Produk utama ekspor rajungan adalah daging rajungan
pasteurisasi (pasteurize crab meat). Produk ini memerlukan bahan baku daging rajungan
yang berkualitas tinggi (excellent), sehingga dalam proses produksi juga dihasilkan daging
rajungan kualitas kedua (second grade).
Saat ini daging
rajungan kualitas kedua hanya dijual dalam bentuk produk rajungan
sterilisasi dan hanya dipasarkan di dalam negeri. Walaupun demikian produk
rajungan sterilisasi ini masih memiliki nilai jual yang cukup tinggi, sehingga
kurang terjangkau oleh masyarakat pada umumnya.

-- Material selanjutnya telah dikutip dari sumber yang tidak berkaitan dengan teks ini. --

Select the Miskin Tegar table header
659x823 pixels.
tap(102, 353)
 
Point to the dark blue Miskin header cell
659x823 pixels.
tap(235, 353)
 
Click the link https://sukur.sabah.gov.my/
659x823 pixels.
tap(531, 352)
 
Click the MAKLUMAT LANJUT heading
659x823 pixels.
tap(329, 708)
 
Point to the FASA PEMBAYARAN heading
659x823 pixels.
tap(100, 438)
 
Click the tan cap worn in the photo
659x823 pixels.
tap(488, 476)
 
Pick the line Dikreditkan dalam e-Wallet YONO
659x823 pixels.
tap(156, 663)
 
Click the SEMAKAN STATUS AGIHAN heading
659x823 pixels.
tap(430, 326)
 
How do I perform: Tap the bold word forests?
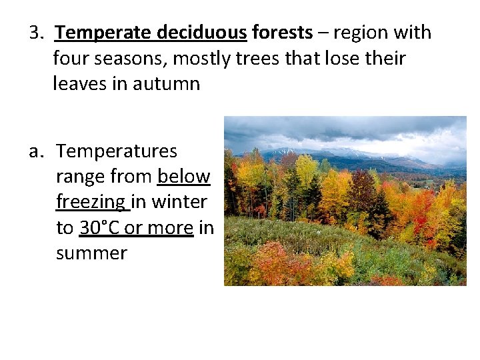(282, 33)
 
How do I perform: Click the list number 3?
(35, 33)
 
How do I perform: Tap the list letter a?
(36, 151)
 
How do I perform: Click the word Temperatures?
(117, 151)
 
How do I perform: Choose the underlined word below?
(184, 177)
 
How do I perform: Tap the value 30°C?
(99, 228)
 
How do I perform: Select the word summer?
(91, 253)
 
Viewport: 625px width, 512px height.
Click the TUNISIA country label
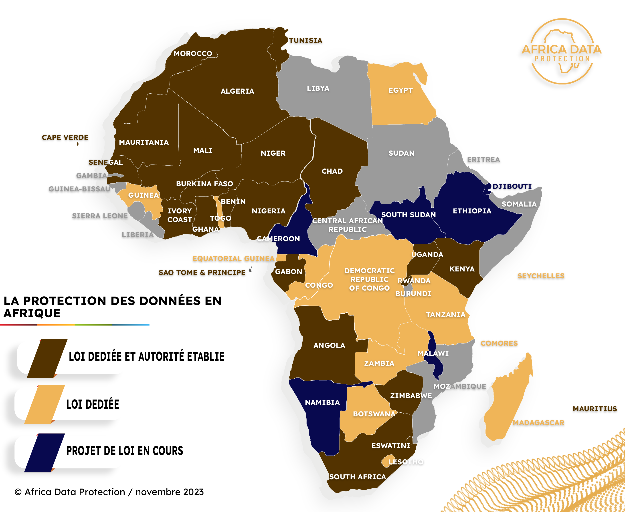click(305, 40)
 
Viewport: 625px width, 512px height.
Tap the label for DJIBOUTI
click(512, 186)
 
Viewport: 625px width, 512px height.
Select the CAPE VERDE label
click(65, 137)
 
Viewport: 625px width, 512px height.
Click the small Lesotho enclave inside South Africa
click(386, 461)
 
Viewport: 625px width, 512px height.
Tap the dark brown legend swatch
click(47, 358)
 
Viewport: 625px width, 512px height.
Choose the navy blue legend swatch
click(44, 452)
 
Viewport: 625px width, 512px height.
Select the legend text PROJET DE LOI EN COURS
click(125, 451)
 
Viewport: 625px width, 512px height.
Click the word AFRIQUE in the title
click(32, 313)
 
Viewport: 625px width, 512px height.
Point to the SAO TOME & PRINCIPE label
click(202, 273)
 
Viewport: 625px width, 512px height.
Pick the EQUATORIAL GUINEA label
click(233, 259)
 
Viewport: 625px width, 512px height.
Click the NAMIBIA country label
click(322, 402)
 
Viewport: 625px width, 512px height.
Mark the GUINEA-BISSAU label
click(79, 189)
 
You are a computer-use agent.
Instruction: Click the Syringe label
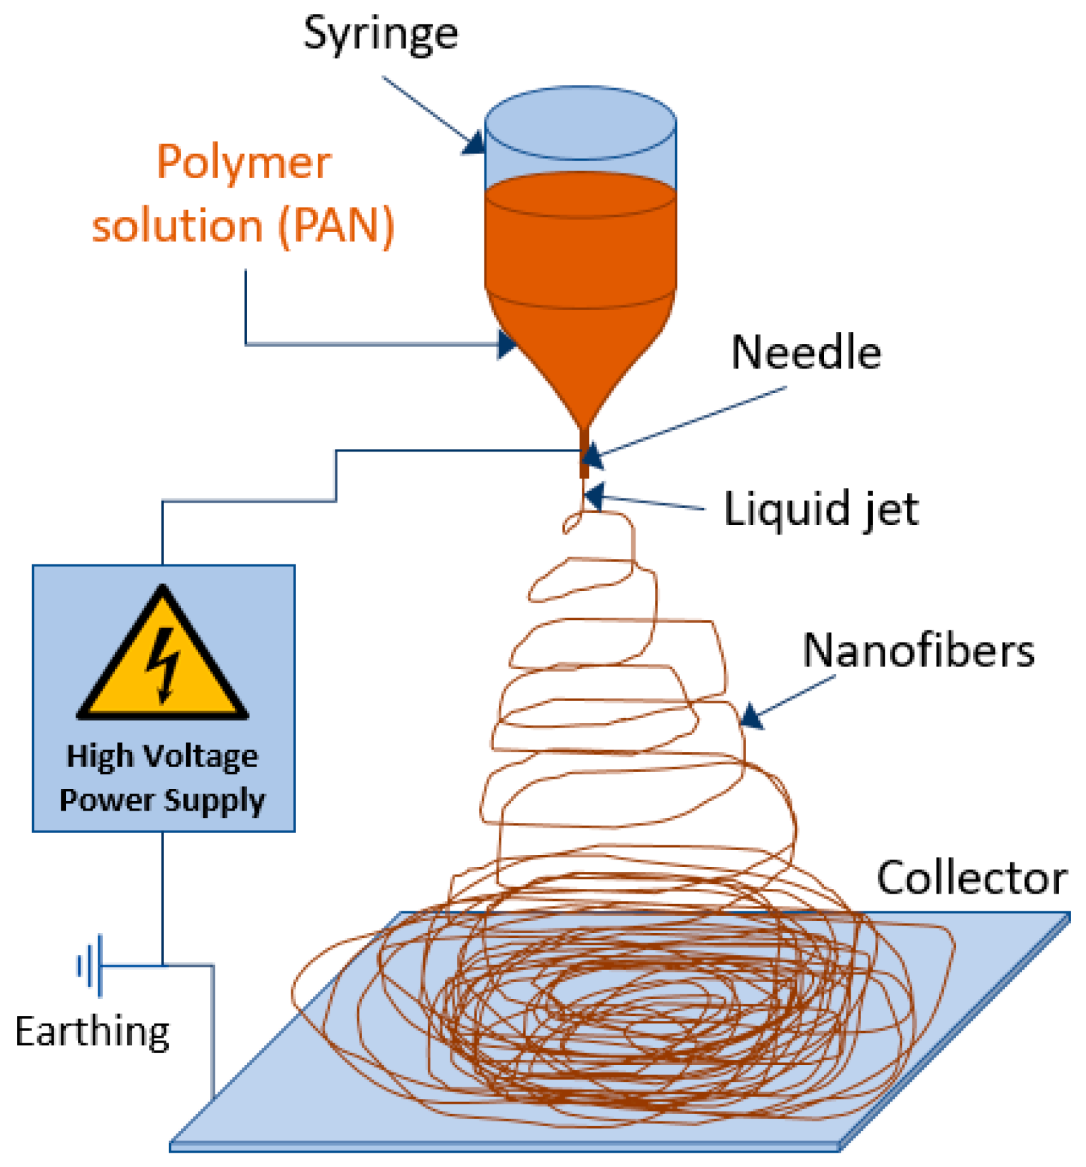(380, 34)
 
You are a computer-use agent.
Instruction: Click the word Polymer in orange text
(244, 163)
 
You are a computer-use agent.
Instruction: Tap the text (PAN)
(336, 226)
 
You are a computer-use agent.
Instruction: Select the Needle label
(806, 353)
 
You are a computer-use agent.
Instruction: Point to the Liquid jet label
(821, 509)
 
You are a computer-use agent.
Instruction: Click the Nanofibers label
(918, 651)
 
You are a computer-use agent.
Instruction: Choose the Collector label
(971, 878)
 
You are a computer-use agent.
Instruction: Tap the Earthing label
(92, 1032)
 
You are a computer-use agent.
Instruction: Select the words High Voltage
(162, 756)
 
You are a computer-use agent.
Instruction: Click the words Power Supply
(162, 800)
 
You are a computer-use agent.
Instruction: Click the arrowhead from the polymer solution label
(506, 344)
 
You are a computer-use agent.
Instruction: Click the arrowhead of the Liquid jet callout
(593, 496)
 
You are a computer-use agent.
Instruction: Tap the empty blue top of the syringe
(580, 136)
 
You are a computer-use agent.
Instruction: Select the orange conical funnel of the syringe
(580, 354)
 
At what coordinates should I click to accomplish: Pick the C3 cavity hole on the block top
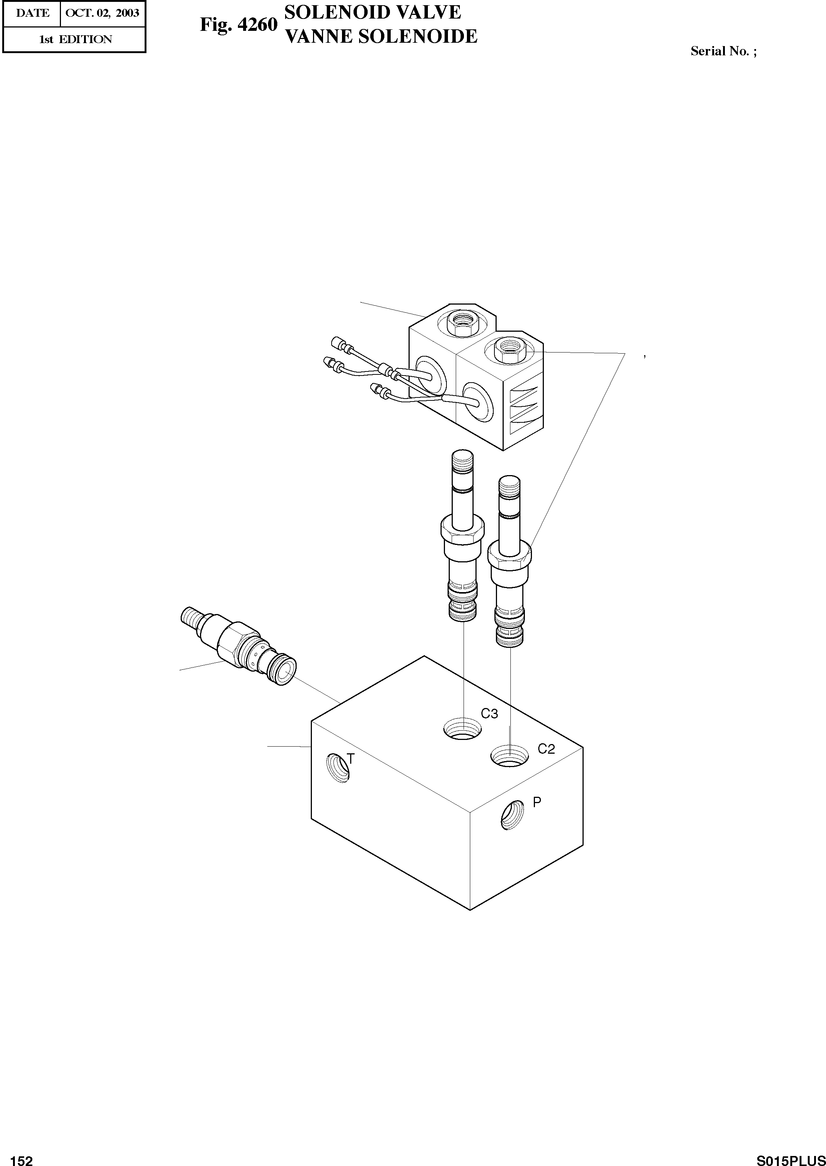[x=462, y=730]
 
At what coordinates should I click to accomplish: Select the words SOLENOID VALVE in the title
[x=372, y=12]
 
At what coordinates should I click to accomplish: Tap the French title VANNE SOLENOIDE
[x=380, y=36]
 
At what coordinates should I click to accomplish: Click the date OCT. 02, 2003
[x=103, y=13]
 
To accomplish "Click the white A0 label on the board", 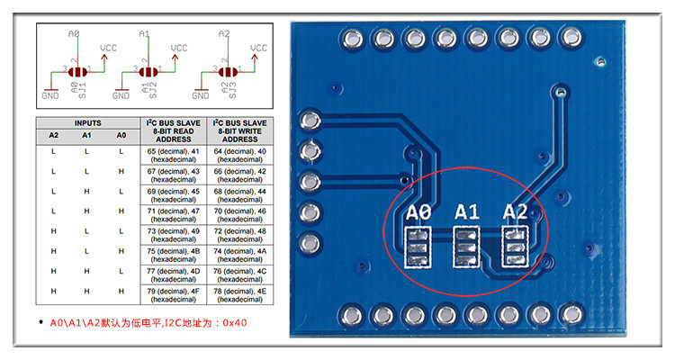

Produk rajungan kualitas kedua masih berpotensi untuk
dikembangkan melalui pengolahan menjadi produk pangan yang menarik , memiliki
nilai gizi yang tinggi, dan ekonomis harganya. Salah satu upaya pengembangan yang perlu dicoba adalah
mensubstitusi daging rajungan dengan daging ikan lele menjadi produk naget rajungan.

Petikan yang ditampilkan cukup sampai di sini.